Sebanyak 448 penumpang kapal KM Gunung Dempo turun di Pelabuhan Tanjung Priok, Jakarta, tiga hari setelah Lebaran. Para penumpang berasal dari wilayah Papua dan Sulawesi, dengan KM Gunung Dempo mengangkut mereka dari pelabuhan-pelabuhan yang disinggahi di Pulau Papua dan Pulau Sulawesi. Kapal tersebut tiba di Pelabuhan Tanjung Priok lebih cepat dari jadwal yang seharusnya. KM Gunung Dempo adalah kapal kedua yang melayani penumpang arus balik Lebaran pada Jumat, setelah KM Kelud.

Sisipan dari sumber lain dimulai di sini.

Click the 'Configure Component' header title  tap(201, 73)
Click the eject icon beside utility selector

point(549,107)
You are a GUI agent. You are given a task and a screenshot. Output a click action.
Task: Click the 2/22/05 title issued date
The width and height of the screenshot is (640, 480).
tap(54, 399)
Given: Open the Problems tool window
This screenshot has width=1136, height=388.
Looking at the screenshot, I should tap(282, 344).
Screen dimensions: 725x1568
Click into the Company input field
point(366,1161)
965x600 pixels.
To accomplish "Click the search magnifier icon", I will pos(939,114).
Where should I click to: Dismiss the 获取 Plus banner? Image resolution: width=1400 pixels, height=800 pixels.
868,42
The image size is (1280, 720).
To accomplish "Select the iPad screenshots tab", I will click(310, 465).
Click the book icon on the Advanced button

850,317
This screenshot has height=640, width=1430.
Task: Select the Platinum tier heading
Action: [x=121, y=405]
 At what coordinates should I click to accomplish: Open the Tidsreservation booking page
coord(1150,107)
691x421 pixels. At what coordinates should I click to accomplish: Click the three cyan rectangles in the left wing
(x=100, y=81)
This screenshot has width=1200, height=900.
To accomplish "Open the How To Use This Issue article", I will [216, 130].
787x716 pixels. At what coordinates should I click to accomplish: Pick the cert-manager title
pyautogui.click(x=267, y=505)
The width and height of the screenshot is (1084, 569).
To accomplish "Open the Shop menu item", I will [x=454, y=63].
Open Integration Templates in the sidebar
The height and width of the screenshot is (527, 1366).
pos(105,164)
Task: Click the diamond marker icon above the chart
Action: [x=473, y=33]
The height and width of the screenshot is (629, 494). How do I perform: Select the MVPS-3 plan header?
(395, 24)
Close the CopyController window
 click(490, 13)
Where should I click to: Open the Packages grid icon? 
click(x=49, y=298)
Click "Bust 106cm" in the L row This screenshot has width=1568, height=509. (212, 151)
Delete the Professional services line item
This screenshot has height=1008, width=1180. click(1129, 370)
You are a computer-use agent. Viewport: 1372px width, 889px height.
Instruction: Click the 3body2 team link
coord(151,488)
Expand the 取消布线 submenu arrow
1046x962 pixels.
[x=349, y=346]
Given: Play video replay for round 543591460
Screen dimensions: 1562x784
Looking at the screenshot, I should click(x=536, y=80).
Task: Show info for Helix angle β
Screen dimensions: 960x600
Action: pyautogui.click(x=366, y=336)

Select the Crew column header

Para penumpang yang turun di Pelabuhan Tanjung Priok termasuk warga yang mencari pekerjaan di DKI Jakarta dan sekitarnya. Salah satu penumpang, Jamaludin, menyatakan niatnya untuk mencari pekerjaan di Jakarta setelah menggunakan layanan kapal Pelni dari Sulawesi Tenggara. Nurhaliza juga mengungkapkan tujuannya ke Jakarta untuk bekerja sebagai asisten rumah tangga berdasarkan informasi dari keluarganya.
Proses penurunan penumpang dan muatan KM Gunung Dempo berjalan lancar dengan pengawasan dari petugas otoritas pelabuhan dan aparat TNI-Polri. Kapal dijadwalkan akan kembali berlayar ke wilayah Indonesia bagian tengah dan timur pada Sabtu pagi. Antara 2025.